Last week, the US Cybersecurity and Infrastructure Security Agency (CISA) announced the release of Trusted Internet Connections (TIC) 3.0 Remote User Use Case, a new guideline paper.
The document was created in collaboration with the Office of Management and Budget (OMB), the Federal Chief Information Security Officer Council (FCISO) Trusted Internet Connections (TIC) Subcommitte, and the General Services Administration to provide federal agencies with guidance on securing their networks while ensuring that remote users have access to internal resources.
According to CISA, the TIC 3.0 Remote User Use Case is based on the TIC 3.0 Interim Telework Guidance, which was released in the spring of 2020, and follows OMB Memorandum M-19-26.
The document was finalised, according to CISA, after public feedback was received. The agency has already released a summary of the comments received and the changes implemented, as well as additional TIC 3.0 guidelines.

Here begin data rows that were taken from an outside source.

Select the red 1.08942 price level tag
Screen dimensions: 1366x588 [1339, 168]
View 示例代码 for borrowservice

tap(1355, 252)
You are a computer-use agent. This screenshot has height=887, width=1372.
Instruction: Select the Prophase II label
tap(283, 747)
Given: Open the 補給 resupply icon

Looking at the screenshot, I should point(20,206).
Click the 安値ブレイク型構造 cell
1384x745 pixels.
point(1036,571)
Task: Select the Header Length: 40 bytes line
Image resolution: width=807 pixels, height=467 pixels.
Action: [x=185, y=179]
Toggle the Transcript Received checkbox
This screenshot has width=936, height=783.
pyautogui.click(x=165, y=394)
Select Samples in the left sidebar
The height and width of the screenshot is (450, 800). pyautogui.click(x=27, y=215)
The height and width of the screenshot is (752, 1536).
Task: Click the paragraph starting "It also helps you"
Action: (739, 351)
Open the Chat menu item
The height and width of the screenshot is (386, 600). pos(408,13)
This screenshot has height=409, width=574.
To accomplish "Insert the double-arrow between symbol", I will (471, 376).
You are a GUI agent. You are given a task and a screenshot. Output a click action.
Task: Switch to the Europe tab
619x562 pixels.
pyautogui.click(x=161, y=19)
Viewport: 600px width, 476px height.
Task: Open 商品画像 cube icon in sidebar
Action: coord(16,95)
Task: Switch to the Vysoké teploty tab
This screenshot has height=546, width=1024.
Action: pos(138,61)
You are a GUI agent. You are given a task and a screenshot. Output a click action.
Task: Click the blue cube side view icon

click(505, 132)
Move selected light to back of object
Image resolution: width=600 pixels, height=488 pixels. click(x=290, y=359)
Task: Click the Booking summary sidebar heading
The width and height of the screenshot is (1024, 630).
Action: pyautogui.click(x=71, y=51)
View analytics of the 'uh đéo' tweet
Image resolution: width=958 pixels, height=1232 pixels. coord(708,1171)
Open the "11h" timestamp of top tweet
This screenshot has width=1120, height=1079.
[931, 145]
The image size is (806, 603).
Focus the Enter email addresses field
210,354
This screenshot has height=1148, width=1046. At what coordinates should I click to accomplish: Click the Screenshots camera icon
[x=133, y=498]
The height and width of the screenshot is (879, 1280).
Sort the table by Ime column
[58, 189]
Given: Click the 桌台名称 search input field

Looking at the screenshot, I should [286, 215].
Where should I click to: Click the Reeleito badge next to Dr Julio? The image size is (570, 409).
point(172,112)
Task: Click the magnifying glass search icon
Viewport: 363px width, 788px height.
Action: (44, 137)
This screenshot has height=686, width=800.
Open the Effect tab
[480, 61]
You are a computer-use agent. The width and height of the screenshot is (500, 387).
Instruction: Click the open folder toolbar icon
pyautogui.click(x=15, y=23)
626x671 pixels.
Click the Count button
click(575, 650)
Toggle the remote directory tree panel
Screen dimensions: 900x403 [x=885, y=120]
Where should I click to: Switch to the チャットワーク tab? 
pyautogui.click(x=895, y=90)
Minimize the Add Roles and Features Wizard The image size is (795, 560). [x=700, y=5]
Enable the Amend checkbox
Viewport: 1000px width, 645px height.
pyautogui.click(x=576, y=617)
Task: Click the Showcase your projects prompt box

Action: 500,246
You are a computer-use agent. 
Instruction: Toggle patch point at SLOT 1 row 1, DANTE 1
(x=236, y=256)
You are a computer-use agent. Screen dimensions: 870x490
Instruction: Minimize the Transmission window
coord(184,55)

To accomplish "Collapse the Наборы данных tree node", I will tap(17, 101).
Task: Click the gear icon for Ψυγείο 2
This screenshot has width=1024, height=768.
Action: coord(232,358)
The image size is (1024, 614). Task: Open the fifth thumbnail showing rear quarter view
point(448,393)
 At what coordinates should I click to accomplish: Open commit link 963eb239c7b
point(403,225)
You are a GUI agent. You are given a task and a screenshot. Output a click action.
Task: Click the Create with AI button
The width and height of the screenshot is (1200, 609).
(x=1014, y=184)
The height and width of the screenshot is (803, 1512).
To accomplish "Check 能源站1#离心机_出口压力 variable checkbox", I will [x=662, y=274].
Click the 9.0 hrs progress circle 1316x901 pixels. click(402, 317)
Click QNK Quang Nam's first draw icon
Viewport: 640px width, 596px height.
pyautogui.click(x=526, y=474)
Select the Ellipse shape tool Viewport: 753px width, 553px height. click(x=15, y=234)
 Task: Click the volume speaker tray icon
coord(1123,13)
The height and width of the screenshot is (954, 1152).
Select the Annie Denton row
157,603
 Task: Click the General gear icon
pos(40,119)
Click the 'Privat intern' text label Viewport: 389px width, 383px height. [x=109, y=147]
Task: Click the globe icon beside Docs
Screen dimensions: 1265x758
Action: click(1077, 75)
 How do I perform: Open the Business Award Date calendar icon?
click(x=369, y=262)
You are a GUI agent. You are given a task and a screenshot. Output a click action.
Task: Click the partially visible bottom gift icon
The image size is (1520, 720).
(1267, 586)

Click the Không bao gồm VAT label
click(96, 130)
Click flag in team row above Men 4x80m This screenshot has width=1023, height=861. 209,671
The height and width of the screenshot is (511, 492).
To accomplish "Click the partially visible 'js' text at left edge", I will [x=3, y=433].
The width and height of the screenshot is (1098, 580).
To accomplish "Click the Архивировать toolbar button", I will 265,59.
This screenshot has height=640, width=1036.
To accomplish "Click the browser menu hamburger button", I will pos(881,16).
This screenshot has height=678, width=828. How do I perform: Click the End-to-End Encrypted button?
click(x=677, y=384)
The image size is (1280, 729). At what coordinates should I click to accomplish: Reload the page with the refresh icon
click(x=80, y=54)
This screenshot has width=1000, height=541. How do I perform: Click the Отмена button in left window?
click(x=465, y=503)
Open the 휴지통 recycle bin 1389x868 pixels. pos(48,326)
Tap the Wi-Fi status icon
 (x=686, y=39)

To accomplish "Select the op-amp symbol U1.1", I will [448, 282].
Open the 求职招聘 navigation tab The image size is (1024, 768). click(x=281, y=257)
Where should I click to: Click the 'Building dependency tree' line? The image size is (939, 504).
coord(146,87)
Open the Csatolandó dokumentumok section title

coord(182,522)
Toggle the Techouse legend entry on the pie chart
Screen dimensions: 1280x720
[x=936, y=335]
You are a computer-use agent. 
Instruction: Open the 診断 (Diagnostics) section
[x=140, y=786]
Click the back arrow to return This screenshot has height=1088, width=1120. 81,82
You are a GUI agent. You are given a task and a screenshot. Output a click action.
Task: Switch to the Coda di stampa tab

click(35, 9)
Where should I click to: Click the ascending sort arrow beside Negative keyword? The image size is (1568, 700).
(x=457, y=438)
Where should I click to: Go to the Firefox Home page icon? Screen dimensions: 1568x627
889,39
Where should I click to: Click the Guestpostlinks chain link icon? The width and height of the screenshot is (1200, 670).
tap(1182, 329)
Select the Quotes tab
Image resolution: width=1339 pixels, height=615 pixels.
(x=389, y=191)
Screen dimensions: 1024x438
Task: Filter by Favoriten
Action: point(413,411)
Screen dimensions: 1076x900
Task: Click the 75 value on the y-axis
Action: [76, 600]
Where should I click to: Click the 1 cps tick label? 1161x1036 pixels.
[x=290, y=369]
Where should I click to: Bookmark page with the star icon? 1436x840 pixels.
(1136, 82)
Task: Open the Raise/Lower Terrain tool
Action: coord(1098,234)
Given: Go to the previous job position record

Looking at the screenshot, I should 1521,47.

The TIC 3.0 Remote User Use Case includes four new security capabilities: user awareness and training, domain name monitoring, application container, and remote desktop access.
When an agency user connects to the network from outside of a physical agency premises, the TIC 3.0 Remote User Use Case describes how agencies should implement network and multi-boundary security. Personnel working from home or a hotel, or connecting from another place, are examples.
The use case featured three network security patterns: safeguarding remote user access to agency campuses, agency-sanctioned cloud service providers, and the internet.
“The Remote User Use Case assists agencies in preserving security while gaining application performance; reducing costs by reducing private links; and improving user experience by facilitating remote user connections to agency-sanctioned cloud services and internal agency services, as well as supporting additional options for agency deployment,” according to the document.